Town government and police focused attention on gang-related violence, while residents, recognizing their individual role in addressing the root causes of gang participation—such as the lack of parental involvement in the lives of their children and the cultural barriers that often separate mothers and fathers from their “Americanized” children—stepped up to do more.
“The community would always point fingers at the police department, government, nonprofits, for not doing enough,” Vargas says. “My question to everyone was, ‘What about us? What’s our responsibility?’”
“We know one of the most effective ways to prevent our youth from getting into gangs is feeling connected to something—either school, community or family,” says Rosario Pesce, a former high school psychologist in Cicero and now the coordinator for clinical training at Loyola University Chicago.

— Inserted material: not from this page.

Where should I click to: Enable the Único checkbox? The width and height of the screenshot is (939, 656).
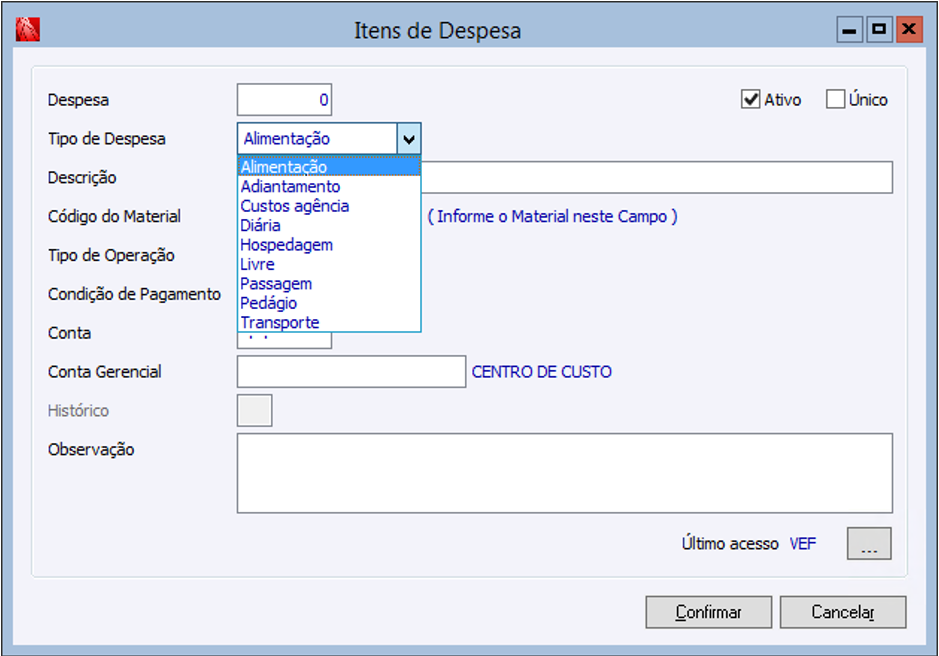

Seven families joined him in starting a Parent Patrol. Building on the interest, School District #99, which includes Cicero’s elementary schools, worked to train 20 volunteers on how to navigate situations and solve potential conflict with gang members. Today, the Parent Patrol has 300 volunteers who operate at all of the town’s 16 elementary schools as well as the high school.
“They’re not cops. They’re not security. They’re parents helping the process of keeping the community safe,” Vargas says. “Your voice is the authority you have, and it is enough.”
That collective of parent voices was bolstered and supported by change at all levels, through the systems and policies that shape the conditions in Cicero. Improving safety became a priority across many sectors, leading to changes in the way the police operated, support in schools with more counseling for students who have experienced trauma in their lives, more interaction between parents and schools, and more outreach to teens who would be most tempted by gang life.
A decade ago, the police bolstered its gang unit and began an intentional effort to build better connections with the community, forging what Commander Vincent Acevez calls “significant and meaningful” relationships. Acevez sits on the safety committee of the Cicero Community Collaborative, a coalition bringing groups to the table to set a collective agenda for residents.
The police department “has changed our entire culture,” says Acevez, head of the Gang Crime Tactical Unit. Officers hold regular Neighborhood Watch meetings and organize basketball and softball tournaments to interact with young people. Last year, Acevez worked with therapists from two nonprofits and the high school to train all officers on how to better interact with people who have been exposed to trauma or repeated stress.
Gangs have not disappeared, but the town has successfully tamped down the level of street violence. In 2017, Cicero had seven gang-related shootings and one homicide, a dramatic improvement over years past. “I tell people it wasn’t us,” Acevez says. “It was the community becoming involved with our department.”
Community safety remains a concern, but it is no longer the most pressing issue. In 2016, residents cited as their top challenge helping children reach educational benchmarks, according to researchers from Loyola University Chicago, who conducted surveys, focus groups, and one-on-one interviews.
“Street violence brought people out,” says Meg Hefty, co-chair of the Cicero Community Collaborative. That engagement led to tangible results and visible impact, encouraging a greater willingness to act on other fronts. “It’s been affirming,” Hefty says.